Intrigued by the title, I found out that to describe a woman as “round-heeled” implies that she is, well, an easy lay.
But absolutely not the delightful Jane Juska, who uses the expression with her witty tongue very firmly in her well-bred cheek.
This quite extra-ordinary book chronicles a single lady in sort-of-late-middle-age in her quest for, well, for sex.
She is quite straight-forward about her aims and her methods.
She places an ad – a rather clever literary one, admittedly – in a rather clever literary magazine.
She meets the men who answer it.
And she has sex. Or she doesn’t.
She falls in love. Or she doesn’t.
She makes friends. Or she doesn’t.
But most importantly of all, she has great fun (and some good sex, too) and sparkles her way through the whole picaresque adventure.
If her family was shocked when she embarked on her adventures, goodness knows how they felt when this best-selling book was published, nor of the stage adaptation. For Jane Juska pulls no punches in her descriptions of the male anatomy, nor her lust for it, but it is actually all done so un-pruriently that the book is a delight.
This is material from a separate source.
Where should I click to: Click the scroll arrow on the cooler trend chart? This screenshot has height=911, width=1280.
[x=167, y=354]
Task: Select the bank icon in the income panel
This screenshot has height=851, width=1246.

Oh, and in case you don’t believe me about the meaning of the title, I Googled it :
“ROUND HEELS noun (chiefly U.S. slang): Rounded heels that allow the wearer to rock backwards easily; usually transferred and figurative implying the inability to remain upright, as in an incompetent boxer or sexually compliant woman; hence ROUND-HEELED adjective; round-heeler noun.”
There you go. You live and you learn.
Published in 2003 by by Villard, New York, the paperback sells for $15.
Now you want to buy the book, don’t you?